I am considering to use DTOs instead of passing around my domain objects. I have read several posts here as well as elsewhere, and i understand there are several approaches to getting this done.
If i only have about 10 domain classes in all, and considering that i want to use DTOs rather than domain objects for consumption in my Views (WPF front ends), what is the recommended approach.
I think using tools like automapper etc maybe an overkill for my situation. So i am thinking of writing my custom mapper class that will have methods for converting a domain type to a DTO type.
What is the best way to do this, are there any sample to get me started to do this?
Second question: When writing those methods that will create DTOs, how do i deal with setting up all the data, especially when the domain type has references to other domain objects? Do i write equivalent properties in the DTO for mapping to those refernece types in the domain class?
Please ask if i have not put my second question in proper words. But i think you understand what i am trying to ask.
Thrid question: When writing DTOs, should i write multiple DTOs, each containing partial data for a given domain model, so that each of it can be used to cater to a specific View's requirement, or should the DTO have all the data that are there in the corresponding model class.
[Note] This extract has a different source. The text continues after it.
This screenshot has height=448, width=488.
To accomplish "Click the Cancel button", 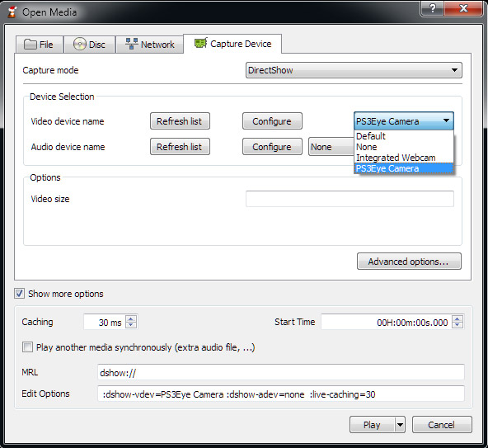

I've been reading a few posts here regarding DTO's and it seems to me that a lot of people equate them to what I would consider a ViewModel. A DTO is just that, Data Transfer Object - it's what gets passed down the wire. So I've got a website and services, only the services will have access to real domain/entity objects, and return DTO's. These may map 1:1, but consider that the DTO's may be populated from another service call, a database query, reading a config - whatever.
After that, the website then can take those DTO and either add them to a ViewModel, or convert into one. That ViewModel may contain many different types of DTO's. A simple example would be a task manager - the ViewModel contains both the task object you are editing, as well as a group of Dto.User objects that the task can be assigned to.
Keep in mind that the services returning DTO's maybe used by both a website, and maybe a tablet or phone application. These applications would have different views to take advantage of their displays and so the ViewModels would differ, but the DTO's would remain the same.
At any rate, I love these types of discussions, so anyone please let me know what you think.
Matt

I'm kind of using DTOs in a project. I tend to make the DTOs only to show the data I need for an specified view. I fetch all the data shown in the view in my data access class. For example, I may have an Order object which references a Client object:
public class Client{
public int Id{get;set;}
public string Name{get;set;}
}
public class Order{
public int OrderID{get;set;}
public Client client{get;set;}
public double Total{get;set;}
public IEnumerable<OrderLine> lines {get;set;}
}
Then in my OrderListDTO I may have something like:
public class OrderListDTO{
public int OrderId{get;set;}
public string ClientName{get;set;}
...
}
Which are the fields I want to show in my view. I fetch all these fields in my Database access code so I don't have to bother with entity asociations in my view or controller code.

Best Way to develop DTOs
The way to start developing DTOs is to understand that their sole purpose is to transfer subset of data of your business entities to different clients(could be UI, or an external service). Given this understanding you could create seperate packages for each client...and write your DTO classes. For mapping you could write your own mapper defining interfaces to be passed to a factory creating DTO objects based on which data from the entity for which the DTO is being created would be extracted. You could also define annotations to be placed on your entity fields but personally given the number of annotations used I would prefer the interface way. The main thing to note about DTOs is that they are also classes and data among the DTOs should be reused, in other words while it may seem tempting to create DTOs for each use case try to reuse existing DTOs to minimize this.
Getting started
Regarding getting started as stated above the sole purpose of the DTO is to give the client the data it needs....so you keeping in mind you could just set data into the dto using setters...or define a factory which creates a DTO from an Entity based on an interface.....
Regarding your third question, do as is required by your client :)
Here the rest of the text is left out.